Abstract

Study Objective Describe a novel two-phase robotic curriculum facilitated by a web-based feedback and case-tracking tool, which allows residents to self-select into advanced training. Design Descriptive. Setting Academic Hospital. Patients or Participants OBGYN residents and faculty. Interventions Phase I (Basic), required of all residents, includes online training modules, assessment, and robotic dry lab. Phase II (Advanced) console training is elective. Residents complete 10 SIM drills to proficiency before performing live surgery. A web-based tool is used for surgical feedback. Resident online assessments, SIM lab reports, feedback, and case-logs were reviewed (7/2018-6/2019). Attendings and residents completed a beta-tested satisfaction survey. Measurements and Main Results All 24 residents completed Phase I training. Phase II was initiated by 12 residents and 10/12(83.3%) completed all 10 SIM drills. A median of 10(3,26) attempts were required to complete each drill with a mean time of 5.1hrs to complete all drills. 128 web-based post-surgical feedback entries were completed. Residents performed as bedside assistants (75%,n=96), console surgeon (5.5%,n=7), or both (19.5%,n=25).
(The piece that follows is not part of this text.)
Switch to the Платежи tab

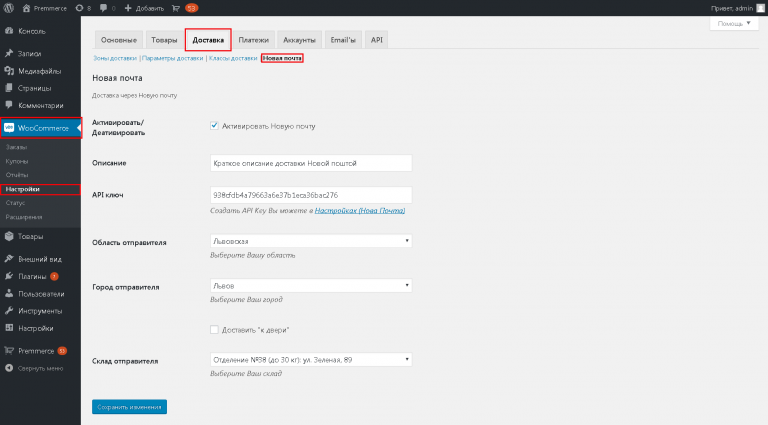[253, 40]
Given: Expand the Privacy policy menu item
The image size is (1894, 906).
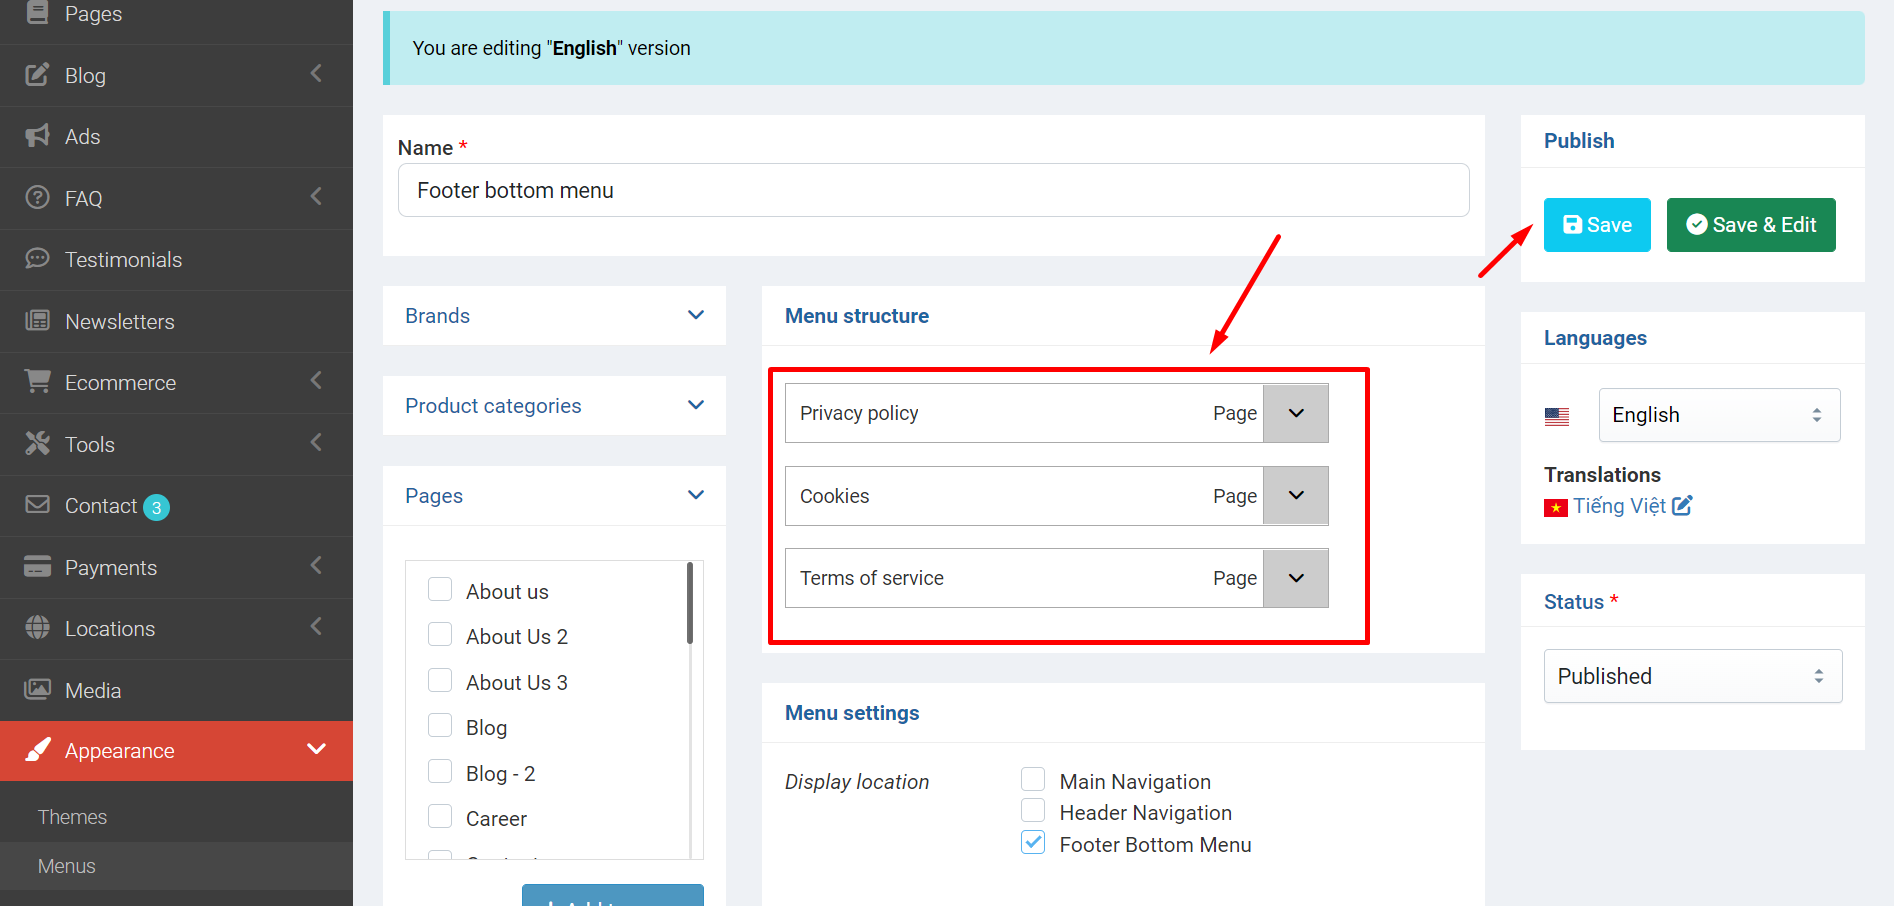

Most common tracked procedure was hysterectomy 111/193(57.5%). Console surgeons performed 32 cases with a mean console time of 34.6±19.5min. Most common procedure steps included: colpotomy/cuff closure 31.1%, uterine artery 75% and utero-ovarian vessel seal/transection 84.4%(n=32). 28/32(87.5%) Global Evaluative Assessment of Robotic Skills (GEARS) assessments were completed. Mean GEARS score 20.6±3.7(n=28), communication (4.2±0.8,n=61), workload management (3.9±0.9,n=54), and team skills (4.3±0.8,n=60). Residents completing >50% of case were assessed as “apprentice” 38.5% or “competent” 23.1%(n=13). 27/44(61.4%), satisfaction survey response rate. After curriculum change, attendings considered residents prepared as bedside assistants and console surgeons (100%), whereas only 16.7% were prepared before (n=6). Respondents were satisfied with the curriculum (95.0%), found the web-based tool helpful to give/receive feedback (90.0%), and recommended continued use (90.0%) (n=19). Conclusion This novel robotic curriculum allows residents to self-select into advanced training. A web-based tool improves individualized feedback and case-tracking alleviates many challenges of graduated robotic training.